● **Set task**: Copy every one of the following items word for word.
= = = = =
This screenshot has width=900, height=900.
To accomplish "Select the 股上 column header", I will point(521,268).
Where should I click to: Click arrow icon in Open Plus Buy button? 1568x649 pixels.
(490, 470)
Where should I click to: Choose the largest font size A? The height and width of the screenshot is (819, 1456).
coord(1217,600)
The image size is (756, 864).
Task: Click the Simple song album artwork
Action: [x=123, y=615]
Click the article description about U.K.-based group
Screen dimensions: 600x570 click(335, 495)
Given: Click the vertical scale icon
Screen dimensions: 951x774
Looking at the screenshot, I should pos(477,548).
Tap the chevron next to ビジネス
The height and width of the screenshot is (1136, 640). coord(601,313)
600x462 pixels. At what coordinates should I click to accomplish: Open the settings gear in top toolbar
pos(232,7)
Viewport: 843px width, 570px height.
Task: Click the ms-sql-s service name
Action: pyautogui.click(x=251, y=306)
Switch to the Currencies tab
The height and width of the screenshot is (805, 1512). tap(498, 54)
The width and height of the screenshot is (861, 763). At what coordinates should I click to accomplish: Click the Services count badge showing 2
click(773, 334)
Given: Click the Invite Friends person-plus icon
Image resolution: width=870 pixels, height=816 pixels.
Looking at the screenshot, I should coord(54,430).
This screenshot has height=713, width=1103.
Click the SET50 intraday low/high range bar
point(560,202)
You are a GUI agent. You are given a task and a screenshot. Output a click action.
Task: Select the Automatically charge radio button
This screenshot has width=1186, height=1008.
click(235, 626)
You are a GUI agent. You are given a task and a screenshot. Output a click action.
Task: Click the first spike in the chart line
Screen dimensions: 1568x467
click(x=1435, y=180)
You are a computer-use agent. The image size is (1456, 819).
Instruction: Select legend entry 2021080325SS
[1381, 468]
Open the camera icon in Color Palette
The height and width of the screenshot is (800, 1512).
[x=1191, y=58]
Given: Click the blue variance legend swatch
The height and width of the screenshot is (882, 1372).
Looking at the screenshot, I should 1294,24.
= = = = =
● **Written solution**:
This screenshot has width=900, height=900.
To accomplish "Select the 股上 column header", I will point(521,268).
Where should I click to: Click arrow icon in Open Plus Buy button? 1568x649 pixels.
(490, 470)
Where should I click to: Choose the largest font size A? The height and width of the screenshot is (819, 1456).
coord(1217,600)
The image size is (756, 864).
Task: Click the Simple song album artwork
Action: [x=123, y=615]
Click the article description about U.K.-based group
Screen dimensions: 600x570 click(335, 495)
Given: Click the vertical scale icon
Screen dimensions: 951x774
Looking at the screenshot, I should pos(477,548).
Tap the chevron next to ビジネス
The height and width of the screenshot is (1136, 640). coord(601,313)
600x462 pixels. At what coordinates should I click to accomplish: Open the settings gear in top toolbar
pos(232,7)
Viewport: 843px width, 570px height.
Task: Click the ms-sql-s service name
Action: pyautogui.click(x=251, y=306)
Switch to the Currencies tab
The height and width of the screenshot is (805, 1512). tap(498, 54)
The width and height of the screenshot is (861, 763). At what coordinates should I click to accomplish: Click the Services count badge showing 2
click(773, 334)
Given: Click the Invite Friends person-plus icon
Image resolution: width=870 pixels, height=816 pixels.
Looking at the screenshot, I should coord(54,430).
This screenshot has height=713, width=1103.
Click the SET50 intraday low/high range bar
point(560,202)
You are a GUI agent. You are given a task and a screenshot. Output a click action.
Task: Select the Automatically charge radio button
This screenshot has width=1186, height=1008.
click(235, 626)
You are a GUI agent. You are given a task and a screenshot. Output a click action.
Task: Click the first spike in the chart line
Screen dimensions: 1568x467
click(x=1435, y=180)
You are a computer-use agent. The image size is (1456, 819).
Instruction: Select legend entry 2021080325SS
[1381, 468]
Open the camera icon in Color Palette
The height and width of the screenshot is (800, 1512).
[x=1191, y=58]
Given: Click the blue variance legend swatch
The height and width of the screenshot is (882, 1372).
Looking at the screenshot, I should 1294,24.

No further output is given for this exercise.